Assigned task: Where does the word "magnifier" show up in the records? Copy every line that holds it.

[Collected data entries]
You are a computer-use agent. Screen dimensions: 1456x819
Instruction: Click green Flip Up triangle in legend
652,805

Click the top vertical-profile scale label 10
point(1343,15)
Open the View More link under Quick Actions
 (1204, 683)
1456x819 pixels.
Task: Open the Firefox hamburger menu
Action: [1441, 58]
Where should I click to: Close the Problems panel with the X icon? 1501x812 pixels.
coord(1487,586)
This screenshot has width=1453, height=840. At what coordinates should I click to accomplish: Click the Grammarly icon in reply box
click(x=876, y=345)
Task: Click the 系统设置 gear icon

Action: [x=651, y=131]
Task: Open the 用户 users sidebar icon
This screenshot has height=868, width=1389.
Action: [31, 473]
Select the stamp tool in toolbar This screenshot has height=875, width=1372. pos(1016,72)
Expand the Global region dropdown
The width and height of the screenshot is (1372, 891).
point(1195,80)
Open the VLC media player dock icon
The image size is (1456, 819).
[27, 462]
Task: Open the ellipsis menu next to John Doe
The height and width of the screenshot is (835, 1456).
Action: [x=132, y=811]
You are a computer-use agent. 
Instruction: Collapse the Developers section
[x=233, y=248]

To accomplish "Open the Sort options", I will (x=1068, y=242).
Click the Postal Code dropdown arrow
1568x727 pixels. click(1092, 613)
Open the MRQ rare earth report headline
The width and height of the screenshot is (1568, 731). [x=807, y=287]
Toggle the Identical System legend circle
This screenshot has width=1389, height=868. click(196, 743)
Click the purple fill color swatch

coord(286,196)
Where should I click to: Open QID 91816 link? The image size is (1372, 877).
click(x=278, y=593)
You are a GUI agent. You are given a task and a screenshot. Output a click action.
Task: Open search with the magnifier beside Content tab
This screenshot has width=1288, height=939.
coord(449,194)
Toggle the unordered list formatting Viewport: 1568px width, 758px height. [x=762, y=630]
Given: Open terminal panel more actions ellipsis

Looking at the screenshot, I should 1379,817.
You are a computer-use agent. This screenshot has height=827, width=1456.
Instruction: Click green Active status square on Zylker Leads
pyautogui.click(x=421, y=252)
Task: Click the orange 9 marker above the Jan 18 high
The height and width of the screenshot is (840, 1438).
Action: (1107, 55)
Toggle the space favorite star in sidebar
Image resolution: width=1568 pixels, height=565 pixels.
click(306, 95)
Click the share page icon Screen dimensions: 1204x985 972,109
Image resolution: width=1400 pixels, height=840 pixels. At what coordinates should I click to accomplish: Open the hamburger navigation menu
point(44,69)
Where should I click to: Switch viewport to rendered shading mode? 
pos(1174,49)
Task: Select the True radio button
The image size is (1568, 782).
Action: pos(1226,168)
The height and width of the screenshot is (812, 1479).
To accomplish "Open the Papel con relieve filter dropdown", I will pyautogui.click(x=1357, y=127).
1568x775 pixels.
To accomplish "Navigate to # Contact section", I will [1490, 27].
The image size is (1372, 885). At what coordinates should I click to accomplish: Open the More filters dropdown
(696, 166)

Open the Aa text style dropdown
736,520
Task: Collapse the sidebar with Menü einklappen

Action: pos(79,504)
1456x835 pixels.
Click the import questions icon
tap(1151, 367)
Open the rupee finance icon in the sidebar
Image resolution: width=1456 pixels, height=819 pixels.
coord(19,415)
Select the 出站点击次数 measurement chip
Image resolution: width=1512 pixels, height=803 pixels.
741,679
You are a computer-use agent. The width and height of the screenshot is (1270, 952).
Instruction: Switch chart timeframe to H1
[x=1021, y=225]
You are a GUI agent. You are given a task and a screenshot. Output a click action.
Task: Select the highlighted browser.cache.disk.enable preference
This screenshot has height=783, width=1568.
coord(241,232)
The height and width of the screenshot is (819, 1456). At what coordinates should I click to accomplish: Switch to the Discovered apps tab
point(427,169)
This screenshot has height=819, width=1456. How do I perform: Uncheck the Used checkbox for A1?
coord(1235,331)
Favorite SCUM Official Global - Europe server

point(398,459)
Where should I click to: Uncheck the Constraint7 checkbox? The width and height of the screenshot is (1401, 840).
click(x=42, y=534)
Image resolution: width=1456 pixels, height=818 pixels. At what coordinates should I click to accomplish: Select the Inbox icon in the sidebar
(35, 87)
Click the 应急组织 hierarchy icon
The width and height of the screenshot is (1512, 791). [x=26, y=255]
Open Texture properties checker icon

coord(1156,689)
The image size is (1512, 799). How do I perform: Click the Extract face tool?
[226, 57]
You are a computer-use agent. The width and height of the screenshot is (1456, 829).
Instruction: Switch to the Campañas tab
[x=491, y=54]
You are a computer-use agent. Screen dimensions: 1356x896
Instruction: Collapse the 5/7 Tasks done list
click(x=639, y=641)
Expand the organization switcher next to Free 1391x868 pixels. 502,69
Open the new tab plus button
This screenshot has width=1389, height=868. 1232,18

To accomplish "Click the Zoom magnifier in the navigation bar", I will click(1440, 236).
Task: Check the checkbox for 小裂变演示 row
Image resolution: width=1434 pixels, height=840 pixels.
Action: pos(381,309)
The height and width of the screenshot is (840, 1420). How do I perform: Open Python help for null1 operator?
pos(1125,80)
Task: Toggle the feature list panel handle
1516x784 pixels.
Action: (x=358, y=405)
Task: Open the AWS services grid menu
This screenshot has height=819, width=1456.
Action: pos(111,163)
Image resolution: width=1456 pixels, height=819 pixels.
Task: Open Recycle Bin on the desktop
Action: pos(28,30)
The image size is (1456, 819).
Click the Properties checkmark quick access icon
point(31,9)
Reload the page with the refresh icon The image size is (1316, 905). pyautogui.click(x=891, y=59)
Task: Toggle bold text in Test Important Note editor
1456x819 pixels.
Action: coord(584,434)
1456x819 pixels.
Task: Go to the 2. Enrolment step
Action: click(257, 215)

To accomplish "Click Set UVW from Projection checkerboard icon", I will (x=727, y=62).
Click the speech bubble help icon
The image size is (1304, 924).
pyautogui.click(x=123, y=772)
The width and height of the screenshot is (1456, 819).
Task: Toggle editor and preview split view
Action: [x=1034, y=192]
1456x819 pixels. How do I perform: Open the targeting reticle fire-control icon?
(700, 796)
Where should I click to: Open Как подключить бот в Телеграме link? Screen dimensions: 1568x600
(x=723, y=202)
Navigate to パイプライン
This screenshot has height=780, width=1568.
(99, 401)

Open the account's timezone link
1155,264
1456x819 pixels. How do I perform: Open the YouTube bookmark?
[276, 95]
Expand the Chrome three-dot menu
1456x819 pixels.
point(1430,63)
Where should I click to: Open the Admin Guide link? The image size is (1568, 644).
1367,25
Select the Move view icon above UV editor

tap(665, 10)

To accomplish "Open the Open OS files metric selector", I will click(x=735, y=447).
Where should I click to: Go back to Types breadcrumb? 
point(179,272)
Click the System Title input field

Response below:
Task: Open search with the magnifier beside Content tab
To accomplish "Click the Zoom magnifier in the navigation bar", I will click(1440, 236).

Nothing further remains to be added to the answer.